S3

class verta.dataset.S3(paths, enable_mdb_versioning=False)

Captures metadata about S3 objects.

If your S3 object requires additional information to identify it, such as its version ID, you can use S3.location().

Parameters:
  • paths (list) – List of S3 URLs of the form "s3://<bucket-name>" or "s3://<bucket-name>/<key>", or objects returned by S3.location().

  • enable_mdb_versioning (bool, default False) – Whether to upload the data itself to ModelDB to enable managed data versioning.

Examples

from verta.dataset import S3
dataset1 = S3([
    "s3://verta-starter/census-train.csv",
    "s3://verta-starter/census-test.csv",
])
dataset2 = S3([
    "s3://verta-starter",
])
dataset3 = S3([
    S3.location("s3://verta-starter/census-train.csv",
                version_id="xxxxxxxxxxxxxxxxxxxxxxxxxxxxxxxx"),
])
dataset += other

Updates the dataset, adding paths from other.

dataset + other + ...

Returns a new dataset with paths from the dataset and all others.

add(paths)

Adds paths to this dataset.

Parameters:

paths (list) – List of S3 URLs of the form "s3://<bucket-name>" or "s3://<bucket-name>/<key>", or objects returned by S3.location().

static blob_msg_to_object(blob_msg)

Deserialize a blob protobuf message into an instance.

Parameters:

blob_msg (VersioningService_pb2.Blob) –

Returns:

instance of subclass of Blob

download(component_path=None, download_to_path=None)

Downloads component_path from this dataset if ModelDB-managed versioning was enabled.

Parameters:
  • component_path (str, optional) – Original path of the file or directory in this dataset to download. If not provided, all files will be downloaded.

  • download_to_path (str, optional) – Path to download to. If not provided, the file(s) will be downloaded into a new path in the current directory. If provided and the path already exists, it will be overwritten.

Returns:

downloaded_to_path (str) – Absolute path where file(s) were downloaded to.
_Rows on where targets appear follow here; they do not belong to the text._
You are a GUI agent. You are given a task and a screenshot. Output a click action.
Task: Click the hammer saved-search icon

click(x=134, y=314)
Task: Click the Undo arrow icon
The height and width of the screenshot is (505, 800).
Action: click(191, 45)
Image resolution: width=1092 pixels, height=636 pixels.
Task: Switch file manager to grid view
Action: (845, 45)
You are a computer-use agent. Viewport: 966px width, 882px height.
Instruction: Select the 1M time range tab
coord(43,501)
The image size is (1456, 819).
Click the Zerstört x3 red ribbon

Matches download_to_path if it was provided as an argument.

list_components()

Returns the components in this dataset.

Returns:

components (list of Component) – Components.

list_paths()

Returns the paths of all components in this dataset.

Returns:

component_paths (list of str) – Paths of all components.

static location(path, version_id=None)

Returns an object describing an S3 location that can be passed into a new S3.

Parameters:
  • path (str) – S3 URL of the form "s3://<bucket-name>" or "s3://<bucket-name>/<key>".

  • version_id (str, optional) – ID of an S3 object version.

Returns:

S3Location – A location in S3.

Raises:

ValueError – If version_id is provided but path represents a bucket rather than a single object.

classmethod with_spark(sc, paths)

Creates a dataset blob with a SparkContext instance.

Parameters:
  • sc (pyspark.SparkContext) – SparkContext instance.

  • paths (list of strs) – List of paths to binary input data file(s).

Returns:

dataset (dataset) – Dataset blob capturing the metadata of the binary files.